Have a conversation with your pension provider and find out what sustainable investment options (if any) they have available within your scheme. Some will have a minimal range and may not have sustainable alternatives, and some may have a wide range. Whilst your pension provider won’t give you advice, they may be able to nudge you in direction of funds more aligned with your aims. It’s also important to consider your appetite for investment risk and how long it might be until you need access to your pension savings.

Supporting companies with an ethical ethos and environmental focus can be a more powerful mechanism for positive change than other small steps we can take as an individual.

Going ‘cold turkey’

When we tackle an aspect of life we want to change, it’s normal to begin with energy and enthusiasm and for our initial exuberance to wane over time. We all know that going ‘cold turkey’ is rarely a successful strategy. Radical change is unsustainable.
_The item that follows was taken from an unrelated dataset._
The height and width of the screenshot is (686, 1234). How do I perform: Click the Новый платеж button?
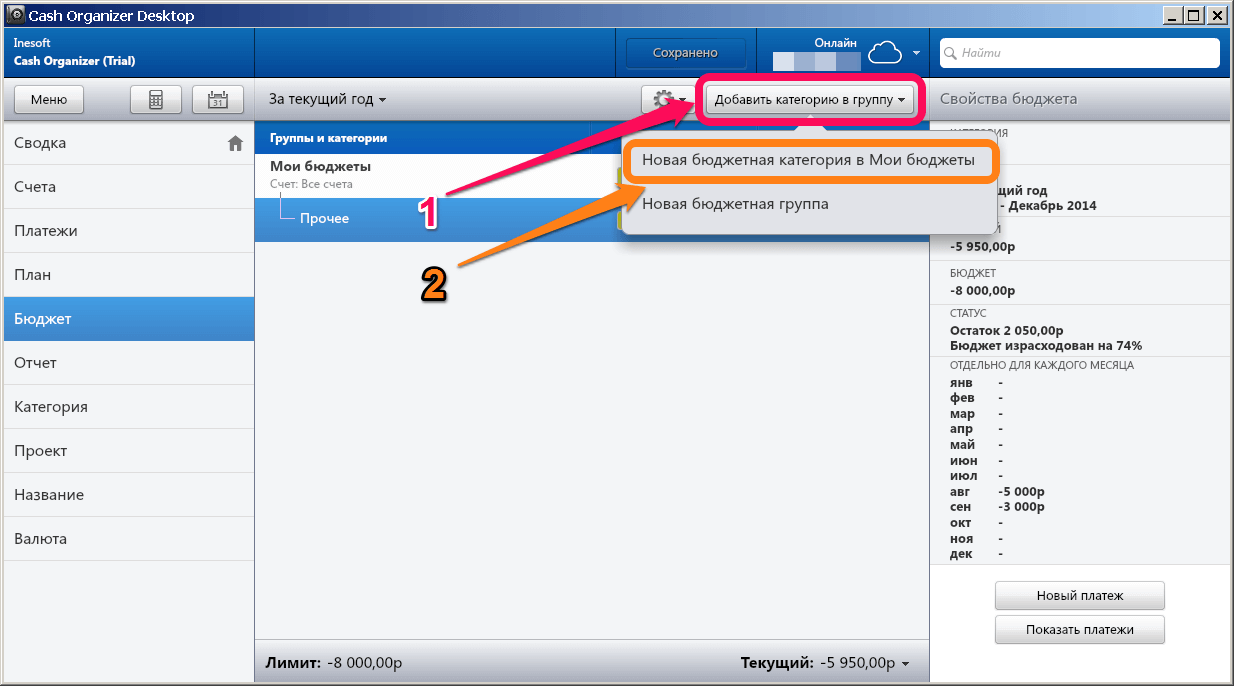pos(1080,595)

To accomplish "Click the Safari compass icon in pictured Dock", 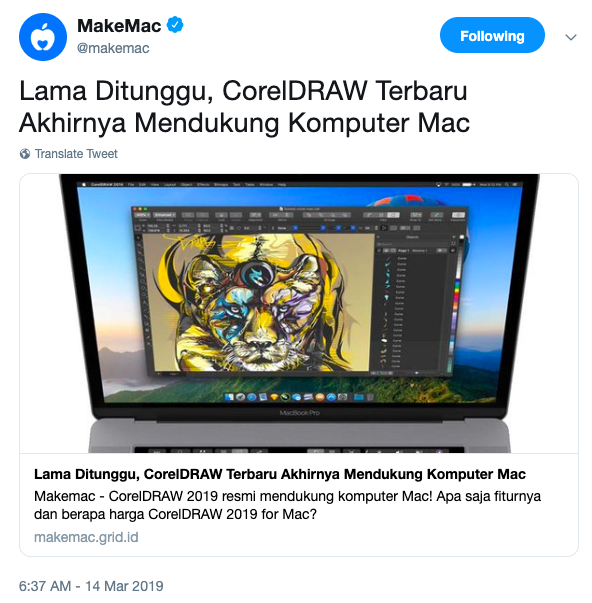I will click(252, 397).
Small business owner Rachel Gilbert, founder of The Life Enricher, explains that we need the same nutrients as our earliest human ancestors, but our environment and food options have changed dramatically. We’re not to blame, and we must challenge our thinking that all fats and sugars are bad and calorie counting is healthy.
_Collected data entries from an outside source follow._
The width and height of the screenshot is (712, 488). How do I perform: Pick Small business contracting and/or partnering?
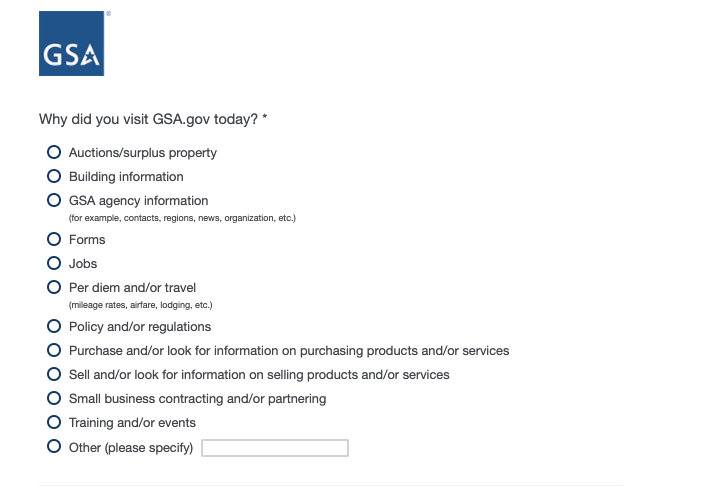pyautogui.click(x=54, y=399)
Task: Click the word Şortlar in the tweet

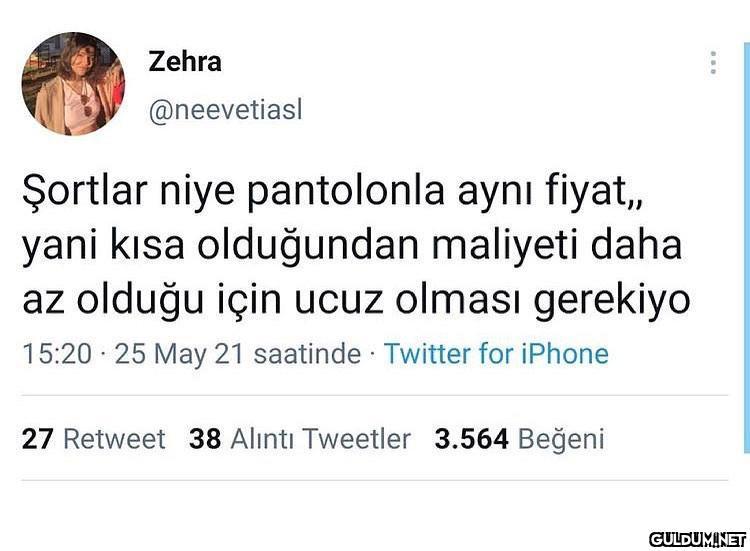Action: 85,190
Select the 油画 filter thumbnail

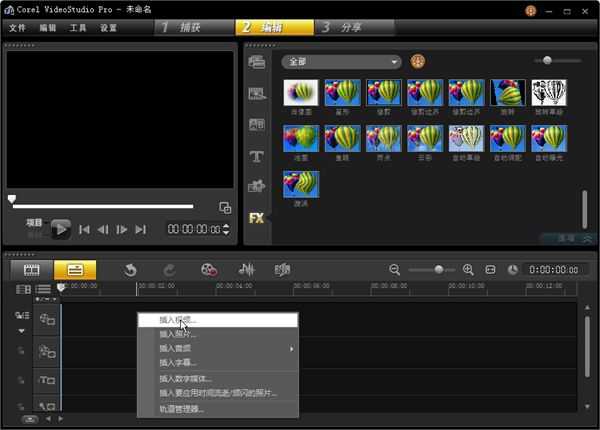(x=301, y=138)
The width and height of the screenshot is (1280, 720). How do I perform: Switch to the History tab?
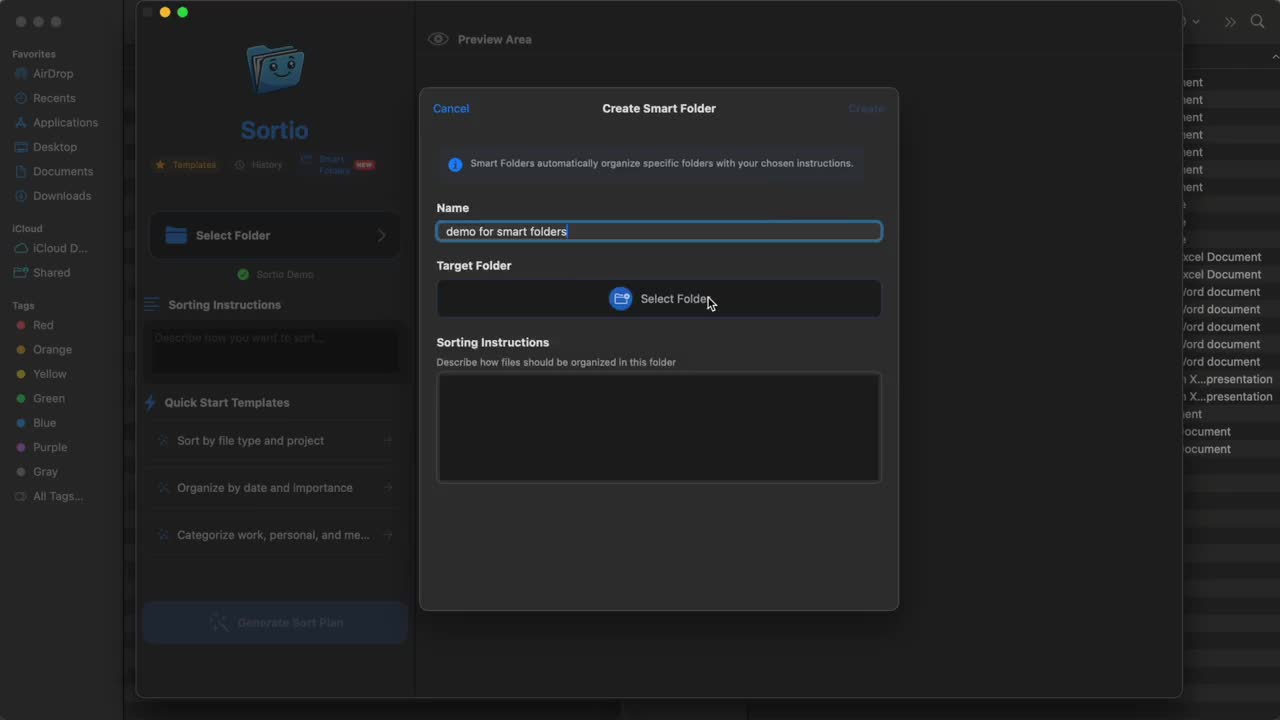pos(259,165)
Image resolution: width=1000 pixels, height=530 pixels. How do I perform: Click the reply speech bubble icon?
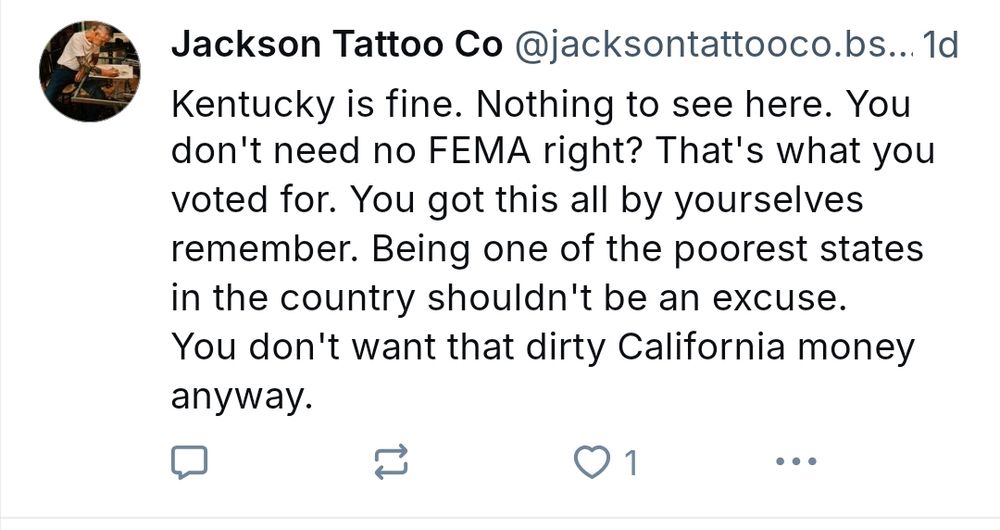[x=189, y=461]
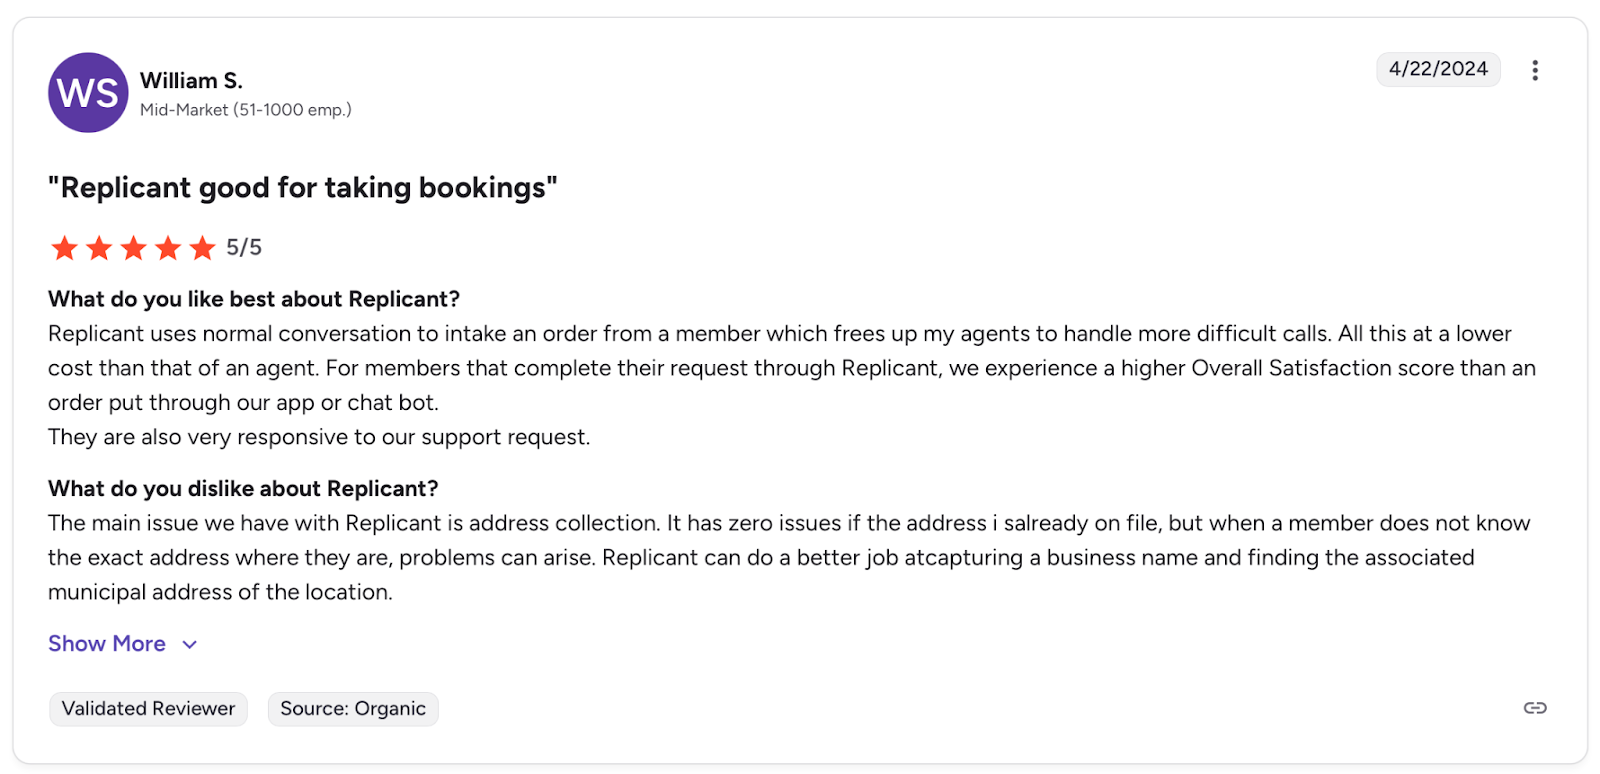Open the three-dot review options menu

(x=1534, y=70)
I’ve added Rachel’s suggestions to my hit list of achievable, positive steps toward better health and wellbeing:

  • Minimise your food decisions with menu planning. Know what you’re going to eat and when, and shop with a list. You’re less likely to make poor choices if you have well-chosen, nutritious food in the fridge.
  • Aim for 30 different plant portions per week. If this sounds like a crazy number, break it down – try adding 10 fruits, 10 vegetables and 10 salad items or pulses to your menu plan and shopping list.
  • Eat 80% whole foods. This meansanything that is as nature intended and unprocessed.
  • Avoid ultra-processed food. Rachel suggests that if your grandparents wouldn’t recognise a packaged product as nutritious food, don’t buy or eat it!

And my top tip… start now! Every small step forward is a foundation for more significant, meaningful change.

“How wonderful is it that nobody need wait a single moment before starting to improve the world.” – Anne Frank

What small changes will you make to improve your well-being? Share your thoughts; I’d love to know.